Build your own dreams…
Or someone else will hire you to build theirs.
Perhaps you’ve seen this phrase across your social networks (Twitter, Facebook, Instagram), and maybe, even in some of those annoying Whatsapp groups -trust me, you get tired of the beep beep at some point-.
Well, is kinda cool that people (or at least my circle of acquaintances) think they need to build something, anything, but to avoid the horrible path that means to work with someone else, anyone else. Yes, that’s exactly what this phrase implies: You do something or else you’ll be an employee, and that’s not cool.
Last time I checked, big companies, great startups, are build by a bunch of people, they need employees, and employees are what actually keep those companies and those startups running. Some people feel good working and collaborating with others, who had ideas and dreams that, today, entertain millions (or make them procrastinate for hours), change lives or are making our world a better place. People. That’s the key.
If you are an entrepreneur, building your own dream, why would you like to post something like that? Aren’t you discouraging potential designers, developers, or any other professional or person who may like to join you in that dream and build it with you? Don’t you think is stupid to tell people that they are wrong if they choose to work with you instead of pursuing their own plans?
We need to stop putting pressure in the fact that EVERYBODY needs to startup, we need to stop the “I’m better cause I founded a startup” attitude, you are not that special, or like my friend Damien said: we all are special, And yes, at our own, every human being is special and has something to share with the world, it doesn’t matter if he or she works for a big company, a small company, if it’s their own or others, we need all these people, the ones who grow our food, the ones who feed us in millions of fast food chains, the ones who deliver us that food, the ones who clean around our houses, offices, the ones that make sure you are satisfied when you buy online, the ones that build the things you enjoy everyday (from a website to furniture), the barista who prepares your white chocolate mocha Frappuccino blended with java chips and a dash of peppermint daily, the writers, the cinema directors so we can have a laugh or a cry from time to time, the ones that fix our broken things (from computers to bathrooms), people whose dreams are helping others to build their dreams because they do believe in that, and actually to work in a startup (not being the founder) means you share the dream or else, you’re in the wrong place. There’s a long list that probably won’t fit in here, but, you get the point. Don’t you?
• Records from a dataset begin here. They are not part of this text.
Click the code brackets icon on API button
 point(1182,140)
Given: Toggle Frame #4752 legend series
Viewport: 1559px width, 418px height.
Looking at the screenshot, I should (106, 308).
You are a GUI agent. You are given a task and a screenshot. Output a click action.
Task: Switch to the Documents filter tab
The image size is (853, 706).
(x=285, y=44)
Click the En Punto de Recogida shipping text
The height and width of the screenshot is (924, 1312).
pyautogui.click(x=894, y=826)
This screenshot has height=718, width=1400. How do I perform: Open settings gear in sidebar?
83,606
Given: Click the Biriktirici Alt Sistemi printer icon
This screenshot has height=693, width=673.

Indeed, having a profession or job and create a startup are not mutually exclusive, and yes, you can do X and at the same time build your Y, but it’s not mandatory. You can be a great developer and still would like to pursue a career within a company (or companies) instead of develop the next social network; being a locksmith and still like to work with a big stablished company instead of opening your own business. And that’s ok. I’m getting tired to hear a lot of people saying someone is conformist and stupid for not starting their own thing. Big news, is not your goddamn business. Let people do whatever they feel good doing.
Our generation is emphasising that we need to stand out, that we need to come up with a billion dollar idea, that we need to be the next Zuckerberg or Dorsey or Musk. And guess what? All of those guys have thousands of employees, all those employees are building A dream who might happen to be theirs too and are convinced they can actually give their experience and knowledge to make it possible. Because the dream gets bigger the more people share it.
I’ve been in both sides and in the end, is about what makes you happy.
Or maybe, we’ll end up with a million startups of one, because, hey, everybody keeps telling: “BUILD YOUR OWN DREAMS…”
Any thoughts or opinions you would like to share with me?